Mentre proseguono i lavori nel cantiere della prossima Legge di bilancio, un messaggio arriva forte e chiaro: la finanza pubblica e quella agevolata non viaggiano su binari separati. Si incontrano sul terreno comune della sostenibilità. Più che ambientale o produttiva, economica: la logica che guida la nuova stagione delle politiche industriali è quella dell’equilibrio tra rigore e rendimento. Un’architettura di sviluppo che vede tre poli a tracciare i lati di un triangolo: Governo, imprese e Unione Europea. E proprio lungo questi lati si sta ridefinendo la mappa degli incentivi per gli investimenti in beni strumentali che, secondo le ultime notizie, potrebbe prevedere nel 2026 un ritorno al vecchio iperammortamento di Industria 4.0.
È un triangolo, quello della sostenibilità degli incentivi. Economica, molto prima che produttiva e ambientale. Una geometria che regge sulla linea del rigore, coinvolgendo Governo, imprese e Unione Europea.

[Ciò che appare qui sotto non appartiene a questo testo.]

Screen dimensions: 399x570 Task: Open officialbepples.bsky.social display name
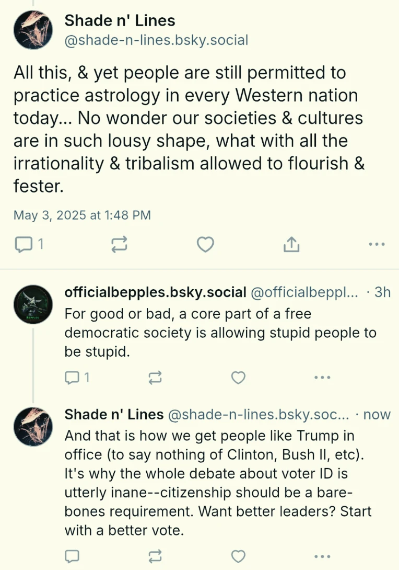tap(156, 292)
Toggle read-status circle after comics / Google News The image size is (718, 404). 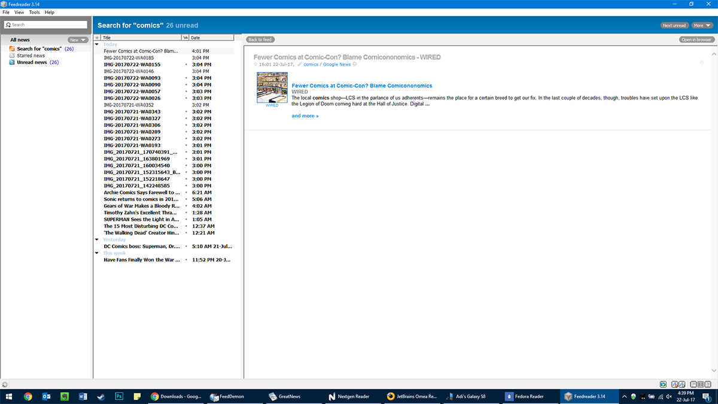[x=355, y=64]
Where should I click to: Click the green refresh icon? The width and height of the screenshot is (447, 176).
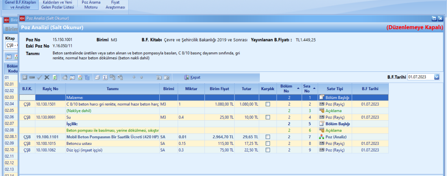coord(55,77)
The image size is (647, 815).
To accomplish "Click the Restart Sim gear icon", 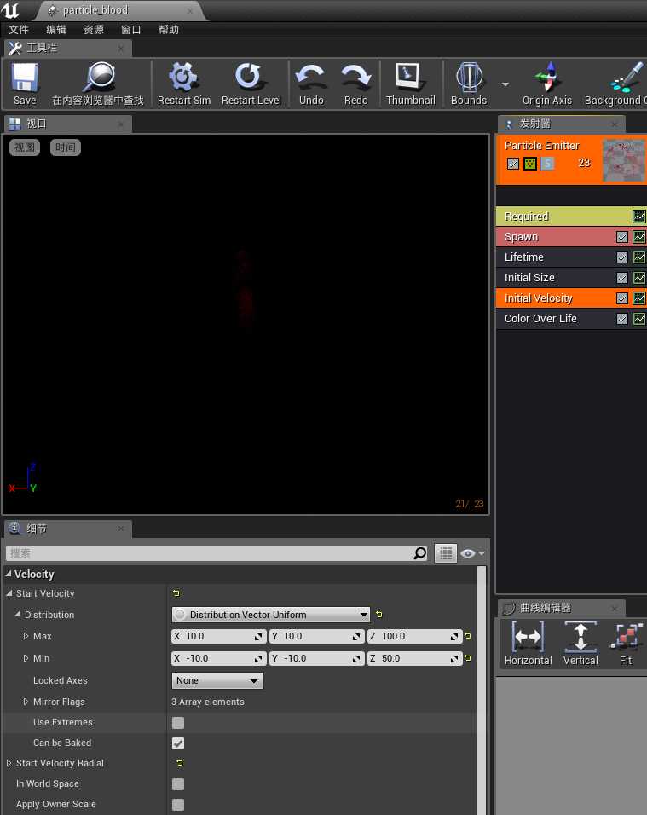I will (183, 77).

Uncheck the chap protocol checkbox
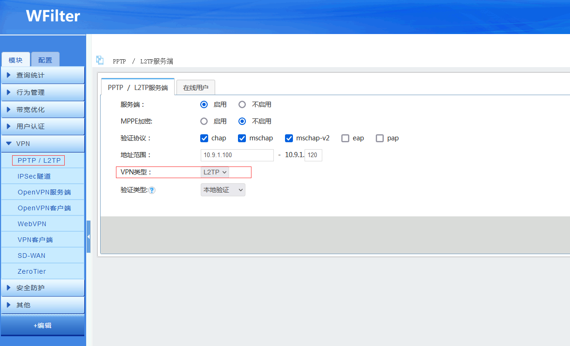tap(204, 138)
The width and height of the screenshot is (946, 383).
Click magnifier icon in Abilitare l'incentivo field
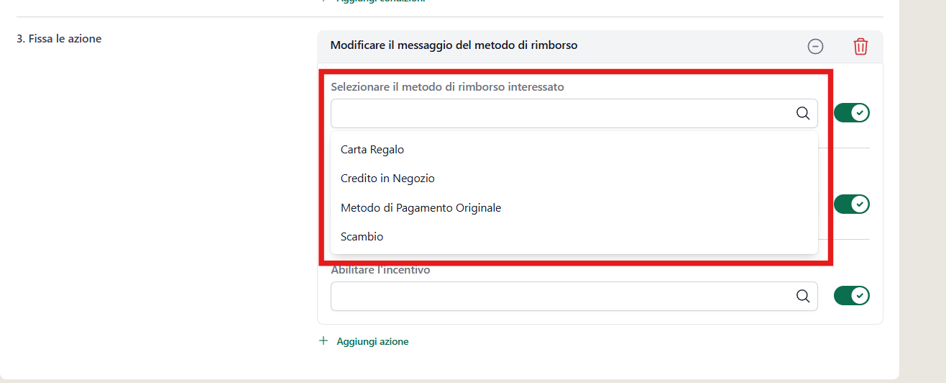(803, 296)
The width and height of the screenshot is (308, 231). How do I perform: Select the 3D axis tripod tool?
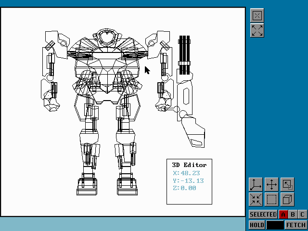(x=256, y=184)
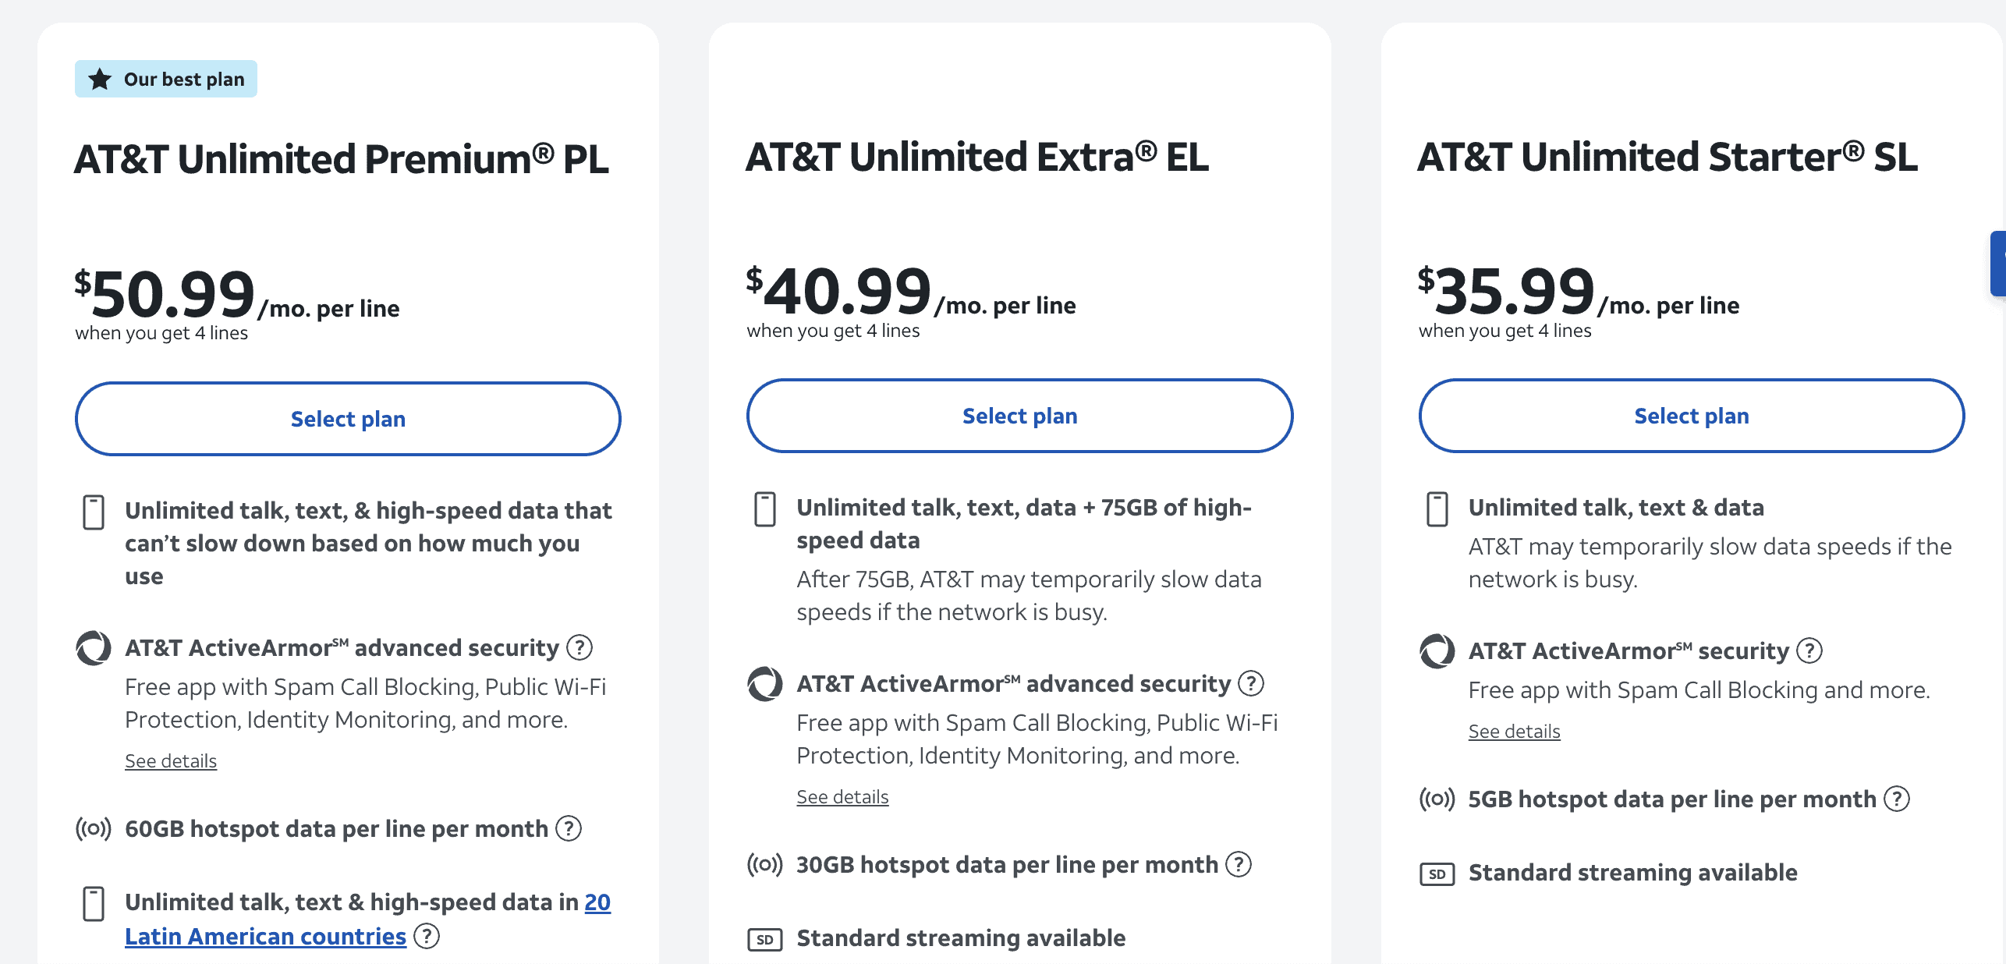This screenshot has width=2006, height=964.
Task: Open See details under Starter ActiveArmor security
Action: (1514, 732)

Al centro, le misure per gli investimenti dell’industria. Nella nota del MEF con i contenuti del disegno di Legge di bilancio che approderà nei prossimi giorni a Palazzo Chigi, sintetizzata al termine del Consiglio dei ministri del 14 ottobre, si delinea l’architettura che potrebbe cambiare radicalmente il piano di agevolazioni alle imprese che investono in beni strumentali. Cala il sipario sull’era dei crediti di imposta, con un ritorno nel 2026 all’iper e superammortamento fiscale. 4 sarebbero i miliardi, di provenienza nazionale, a disposizione per il ritorno a uno schema che sembrerebbe analogo a quello della vecchia Industria 4.0. Una virata che parla di prudenza di bilancio ma che rischia di far arretrare la strategia industriale italiana: meno inclusiva, meno green e meno coerente con la rotta europea.

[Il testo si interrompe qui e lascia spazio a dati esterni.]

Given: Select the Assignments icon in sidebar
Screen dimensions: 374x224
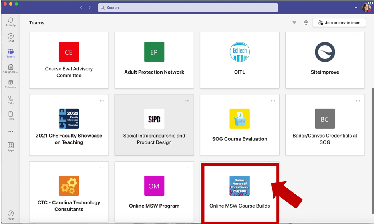Looking at the screenshot, I should pos(11,69).
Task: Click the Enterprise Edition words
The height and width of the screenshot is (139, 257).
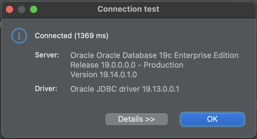Action: click(x=206, y=55)
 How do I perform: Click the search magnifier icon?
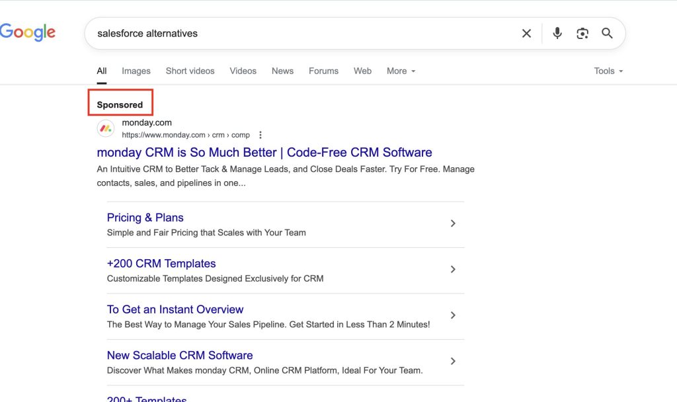pos(607,32)
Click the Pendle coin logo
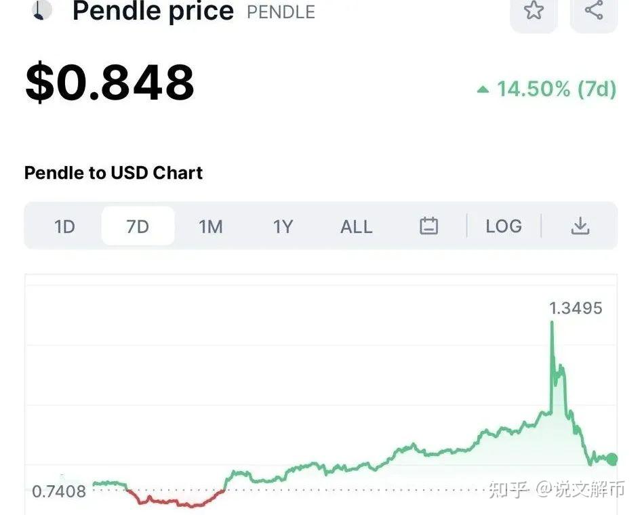This screenshot has height=515, width=642. 42,11
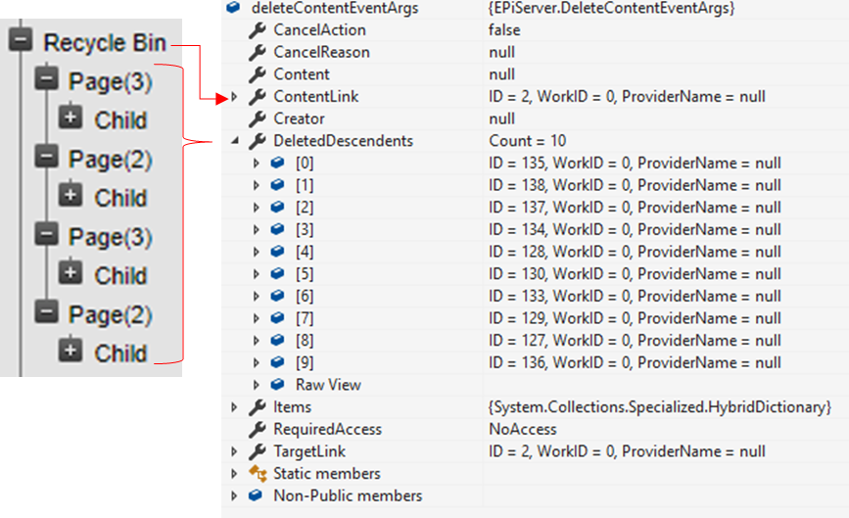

Qui un indice degli argomenti:
Il vertice del rigore: il “metodo Giorgetti” e la disciplina dei conti
In questo triangolo, il primo spigolo è quello della finanza pubblica. Le anticipazioni sulla prossima Legge di bilancio si sono susseguite nelle ultime settimane descrivendo una manovra sobria e difensiva, delimitata dal cosiddetto “metodo Giorgetti”: conti all’osso e ritorno sotto la soglia del 3% di deficit, in un difficile esercizio di dosaggi.
Duplice l’obiettivo: rassicurare Bruxelles e mantenere la fiducia dei mercati. In questo quadro di risorse limitate, la scelta di riproporre iper e superammortamento risponde a una logica chiara: incentivi automatici, semplici e compatibili con i vincoli di bilancio.
Un compromesso che garantisce disciplina contabile, ma non necessariamente efficacia industriale: lo strumento premia chi ha imponibili fiscali capienti, escludendo chi più avrebbe bisogno di sostegno per innovare.
Il vertice produttivo: imprese in cerca di stabilità e chiarezza
Sul secondo vertice si muove il mondo produttivo, da Confindustria alle principali associazioni di categoria.
Le imprese chiedono da tempo stabilità normativa e strumenti prevedibili, condizioni indispensabili per pianificare investimenti in beni strumentali e tecnologie 4.0.
Il ritorno agli ammortamenti offre sì semplicità, ma non garantisce equità: lascia indietro le piccole imprese, quelle senza utili o con reddito catastale, come il settore agricolo.
Una misura che rischia di concentrare i vantaggi su chi è già in grado di investire, anziché ampliare la base della trasformazione digitale e sostenibile del sistema produttivo.
Il vertice europeo: il disegno del Clean Industrial Deal
Il terzo lato del triangolo si chiude a Bruxelles. Con l’approvazione, lo scorso 10 ottobre, delle conclusioni del Consiglio dell’Unione europea sugli incentivi fiscali per le tecnologie pulite e l’industria, la Commissione consolida il proprio Clean Industrial Deal: una strategia che integra politica industriale e politica fiscale.
La raccomandazione di luglio diventa ora un indirizzo operativo: stimolare la transizione green attraverso crediti d’imposta e ammortamenti accelerati tracciabili, ma legati a obiettivi di sostenibilità e riduzione delle dipendenze strategiche.
Mentre l’Europa accelera verso una politica industriale integrata e orientata al futuro, le esigenze di disciplina dei conti rischiano di tornare a spingere un modello superato, scollegato da questa visione comune.
Al centro del triangolo: incentivi come politica industriale integrata
Al centro di questo triangolo dovrebbe restare un principio: gli incentivi non sono meri strumenti fiscali, ma leve di politica industriale.
Ogni agevolazione rappresenta un investimento pubblico nell’investimento privato e, come tale, deve generare ritorni economici, produttivi e ambientali, misurabili.
Se l’obiettivo è costruire un modello di crescita sostenibile, non basta rendere gli incentivi più semplici: occorre mantenerli strategici, selettivi e orientati al futuro.
Solo così il triangolo della sostenibilità potrà reggere davvero, non come figura di equilibrio provvisorio, ma come architettura stabile per la competitività.